Могилевская область. Кировский район, деревня Столпище. 1984 год. 12 октября.
На свекольном поле женщины нашли снаряд. Инженер по технике безопасности Леонид Лагойко уложил снаряд возле магазина и пошел звонить в милицию. Телефонограмму принял сержант А. Петрашевич, который перезвонил в военкомат. Прапорщик Караньков пообещал сообщить в войсковую часть.
Из райцентра до Столпищ — пятнадцать минут езды.
Инженер Лагойко вернулся сторожить снаряд. Прошел час, другой. Мимо проходили колхозники, и он попросил их еще раз позвонить. Снова отвечал Петрашевич, перезванивал Каранькову, и тот опять обещал сообщить саперам.
Прошло три часа, четыре. Стемнело. Мимо проходил «газик» председателя колхоза Солоновича. Инженер загрузил снаряд и возле правления бросил в цветочную клумбу.
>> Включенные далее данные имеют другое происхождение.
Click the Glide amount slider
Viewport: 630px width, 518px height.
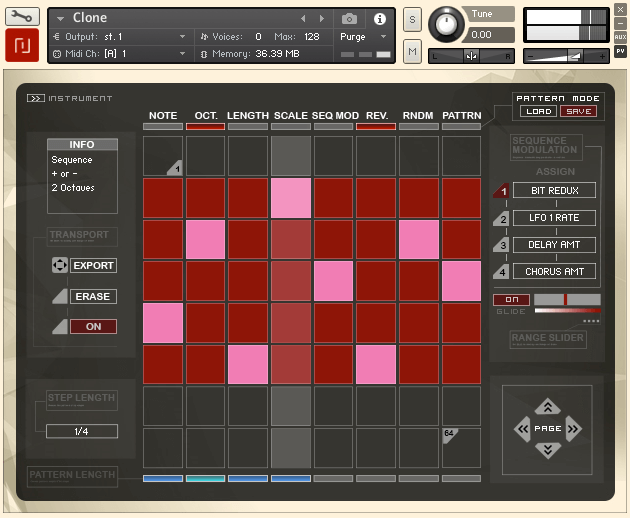click(x=567, y=300)
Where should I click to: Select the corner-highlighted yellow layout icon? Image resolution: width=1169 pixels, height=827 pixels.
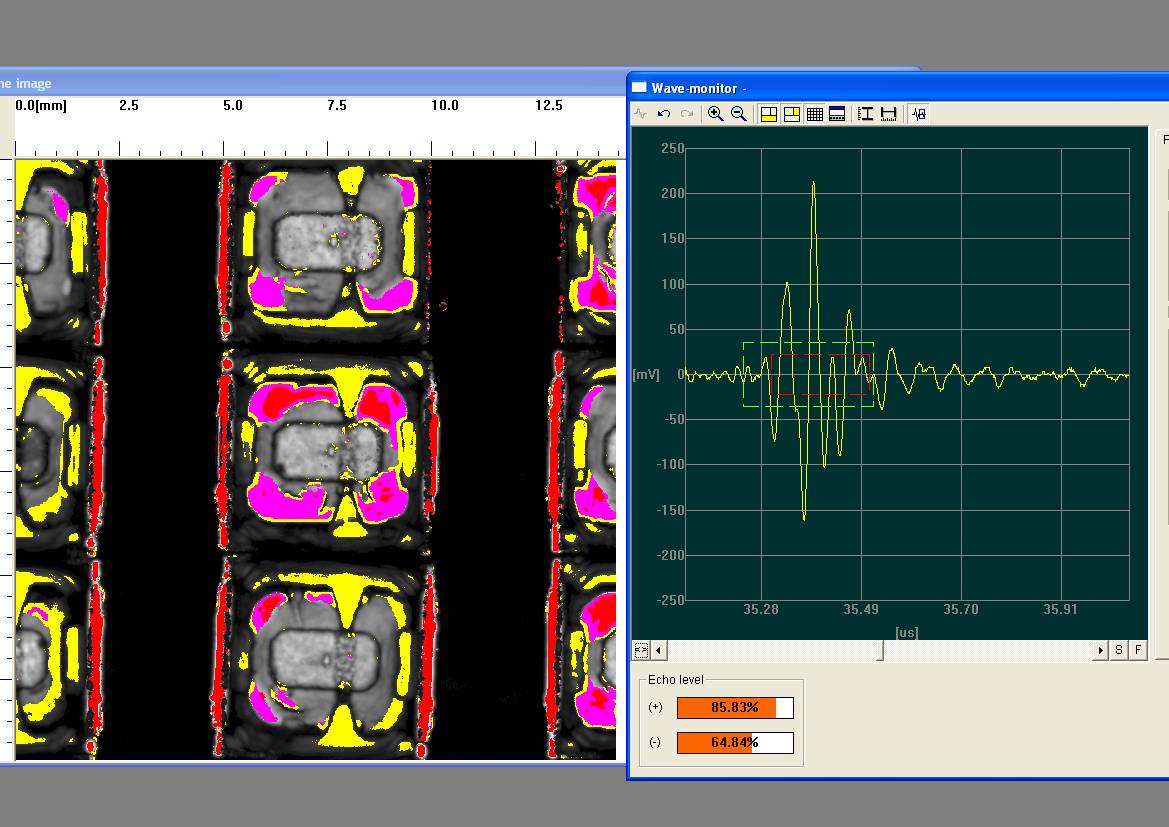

Колхозного инженера не раз приглашали на курсы повышения квалификации в Минск, в Могилев, инструктировали и по поводу снарядов: в районе Столпищ шли жестокие бои, и земля начинена боеприпасами.
Ему, Лагойко, надо было просто запереть снаряд в сарае или амбаре.
12 октября была пятница, заканчивалась неделя, и в военкомате никакого сообщения саперам писать не стали.
15 октября, в понедельник, военкомат составил заявку на разминирование. Но в этот день не оказалось на работе машинистки, некому было отпечатать.
16 октября, во вторник, заявку на разминирование отпечатали, но некому было ее подписать: все офицеры военкомата уехали на занятия по командирской подготовке.
17 октября, в среду, и.о. райвоенкома А. Навроцкий заявку подписал и ее отправили в войсковую часть.
Заодно военкомат отписал и милиции: срочно (!) выставить оцепление возле снаряда. От военкомата до милиции — четыреста метров, ходьбы — меньше пяти минут. Военкомат отправил срочное предписание почтой. Письмо пришло в милицию через пять дней — 22 октября. Начальник милиции М. Зарубов адресовал письмо участковому милиционеру с резолюцией: «Для исполнения». Секретарь положила распоряжение в папку на имя участкового. Но участковый был в отпуске, и бумага забылась.
В войсковую часть депеша из военкомата пришла пораньше, чем в милицию, — 19 октября. Опять оказалась пятница, опять конец недели, заявку командиру части не показали, даже не зарегистрировали, бумагу перекинули в инженерный отдел, там она и затерялась.
Леонид Лагойко принес находку прямо в контору, на утреннюю летучку. Члены правления пожали плечами — вроде как глушитель, хотя и похож на снаряд. Лагойко отнес непонятный предмет обратно в клумбу возле крыльца.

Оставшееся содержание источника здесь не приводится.